On 25 September, the LSE Centre for Women, Peace and Security held a workshop on the issue of Stigma and Children Born of War. The workshop aimed to facilitate knowledge exchange, critical reflection and dialogue between academics, policymakers and civil society.
Concept note
A major gendered consequence of sexual violence in conflict for women is childbirth resulting from diverse forms of conflict-rape and sexual exploitation. The traumatic way in which some children come into being may present enduring challenges for children, their mothers and communities. Due to perceived association with an “enemy” or “foreign” father, some children may experience stigma from birth. As they grow up in “post-conflict” environments, stigma experienced by children and often their mothers, may intersect with other vulnerabilities, obstructing their human rights and life chances.
Over the last decade or so, researchers in the field of “children born of war” have criticised the lack of systematic international policy focus and design for this category of victim-survivor (Mochmann 2008; Carpenter 2010). Concerns about intergenerational stigma were a key motivation for the emergence of this field, whose boundaries are contested. While empirical data is incomplete, evidence of stigma-related risks for at least some children includes: infanticide, contested citizenship, statelessness, poverty, sexual exploitation and intersectional discrimination. Factors which may influence family and societal acceptance or rejection of children remain unclear.
Children born of war continue to emerge in sporadic and incidental ways across international fora and media reporting. For example, girls and women are returning to communities with children conceived through rape in captivity by the Lord’s Resistance Army, Boko Haram and ISIS. The former LRA Commander, Dominic Ongwen, is being prosecuted before the ICC in an historic forced pregnancy trial, and now adult victim-survivors seek reparations in Bosnia, Rwanda and Kosovo.
Clearly, the lives and complex needs of these children are not reducible to a single policy agenda, legal or conceptual framework.
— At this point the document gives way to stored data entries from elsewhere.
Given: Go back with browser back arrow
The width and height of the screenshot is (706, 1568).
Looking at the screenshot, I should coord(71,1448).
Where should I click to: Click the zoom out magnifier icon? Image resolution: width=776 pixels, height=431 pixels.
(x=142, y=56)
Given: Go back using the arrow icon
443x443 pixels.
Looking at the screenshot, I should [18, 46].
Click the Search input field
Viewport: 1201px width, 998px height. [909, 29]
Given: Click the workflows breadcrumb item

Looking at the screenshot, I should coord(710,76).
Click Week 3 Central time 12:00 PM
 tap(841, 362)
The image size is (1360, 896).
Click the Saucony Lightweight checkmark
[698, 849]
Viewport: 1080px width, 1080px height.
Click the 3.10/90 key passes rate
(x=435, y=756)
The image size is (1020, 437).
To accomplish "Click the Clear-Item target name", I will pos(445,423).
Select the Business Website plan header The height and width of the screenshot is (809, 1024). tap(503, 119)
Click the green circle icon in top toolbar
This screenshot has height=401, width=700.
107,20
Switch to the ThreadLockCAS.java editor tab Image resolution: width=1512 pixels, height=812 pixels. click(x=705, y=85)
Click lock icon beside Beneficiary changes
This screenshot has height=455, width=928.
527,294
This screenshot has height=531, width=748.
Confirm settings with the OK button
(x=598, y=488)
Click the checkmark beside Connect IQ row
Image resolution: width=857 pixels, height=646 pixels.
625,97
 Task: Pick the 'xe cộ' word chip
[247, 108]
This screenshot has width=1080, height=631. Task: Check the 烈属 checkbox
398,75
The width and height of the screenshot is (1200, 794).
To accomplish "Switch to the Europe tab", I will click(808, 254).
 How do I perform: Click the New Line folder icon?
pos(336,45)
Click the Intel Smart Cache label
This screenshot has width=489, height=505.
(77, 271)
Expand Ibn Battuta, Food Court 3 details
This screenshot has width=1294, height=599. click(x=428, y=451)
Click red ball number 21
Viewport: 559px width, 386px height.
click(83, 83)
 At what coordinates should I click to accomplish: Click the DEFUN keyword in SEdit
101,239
However, the piecemeal way in which they are emerging across policy agendas and academic discourse may itself be problematic and potentially stigmatizing. Their situation, “categorization” and the potential impact of intergenerational stigma warrants more holistic consideration.
The launch of the UK’s Principles for Global Action to Prevent and Address Stigma Associated With Conflict-Related Sexual Violence, which is part of the UK’s Preventing Sexual Violence in Conflict agenda, and growing research on children born of war presents a critical opportunity to bridge the academic-policy gap on the subject of stigma and children born of war.